[[ Data shown open ]]
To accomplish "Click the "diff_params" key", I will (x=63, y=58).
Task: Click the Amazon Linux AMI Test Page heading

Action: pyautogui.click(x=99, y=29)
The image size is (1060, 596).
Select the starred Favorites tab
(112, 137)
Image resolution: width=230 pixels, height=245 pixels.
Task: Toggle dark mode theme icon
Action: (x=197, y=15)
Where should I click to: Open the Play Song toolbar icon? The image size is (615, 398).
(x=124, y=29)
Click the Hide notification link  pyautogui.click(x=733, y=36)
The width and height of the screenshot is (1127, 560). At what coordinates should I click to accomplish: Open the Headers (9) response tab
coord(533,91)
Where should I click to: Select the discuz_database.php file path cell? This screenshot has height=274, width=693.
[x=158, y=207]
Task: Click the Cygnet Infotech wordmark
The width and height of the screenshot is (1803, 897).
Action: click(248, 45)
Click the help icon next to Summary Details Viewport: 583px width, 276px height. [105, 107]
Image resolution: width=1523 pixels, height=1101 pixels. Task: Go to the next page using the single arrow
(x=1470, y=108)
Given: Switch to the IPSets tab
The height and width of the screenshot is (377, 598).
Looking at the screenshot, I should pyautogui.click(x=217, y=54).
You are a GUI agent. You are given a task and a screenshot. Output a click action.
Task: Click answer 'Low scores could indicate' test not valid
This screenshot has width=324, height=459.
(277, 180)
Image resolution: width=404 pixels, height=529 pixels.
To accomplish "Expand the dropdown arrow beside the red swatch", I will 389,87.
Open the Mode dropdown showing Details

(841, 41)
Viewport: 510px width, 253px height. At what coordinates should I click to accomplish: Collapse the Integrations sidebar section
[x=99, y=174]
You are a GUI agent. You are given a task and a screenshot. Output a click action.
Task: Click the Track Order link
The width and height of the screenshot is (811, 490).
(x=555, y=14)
[[ Data shown closed ]]
## [About this exercise]
The reply must repeat all of the records precisely.

## [Answer box]
To accomplish "Click the "diff_params" key", I will (x=63, y=58).
Task: Click the Amazon Linux AMI Test Page heading

Action: pyautogui.click(x=99, y=29)
The image size is (1060, 596).
Select the starred Favorites tab
(112, 137)
Image resolution: width=230 pixels, height=245 pixels.
Task: Toggle dark mode theme icon
Action: (x=197, y=15)
Where should I click to: Open the Play Song toolbar icon? The image size is (615, 398).
(x=124, y=29)
Click the Hide notification link  pyautogui.click(x=733, y=36)
The width and height of the screenshot is (1127, 560). At what coordinates should I click to accomplish: Open the Headers (9) response tab
coord(533,91)
Where should I click to: Select the discuz_database.php file path cell? This screenshot has height=274, width=693.
[x=158, y=207]
Task: Click the Cygnet Infotech wordmark
The width and height of the screenshot is (1803, 897).
Action: click(248, 45)
Click the help icon next to Summary Details Viewport: 583px width, 276px height. [105, 107]
Image resolution: width=1523 pixels, height=1101 pixels. Task: Go to the next page using the single arrow
(x=1470, y=108)
Given: Switch to the IPSets tab
The height and width of the screenshot is (377, 598).
Looking at the screenshot, I should pyautogui.click(x=217, y=54).
You are a GUI agent. You are given a task and a screenshot. Output a click action.
Task: Click answer 'Low scores could indicate' test not valid
This screenshot has width=324, height=459.
(277, 180)
Image resolution: width=404 pixels, height=529 pixels.
To accomplish "Expand the dropdown arrow beside the red swatch", I will 389,87.
Open the Mode dropdown showing Details

(841, 41)
Viewport: 510px width, 253px height. At what coordinates should I click to accomplish: Collapse the Integrations sidebar section
[x=99, y=174]
You are a GUI agent. You are given a task and a screenshot. Output a click action.
Task: Click the Track Order link
The width and height of the screenshot is (811, 490).
(x=555, y=14)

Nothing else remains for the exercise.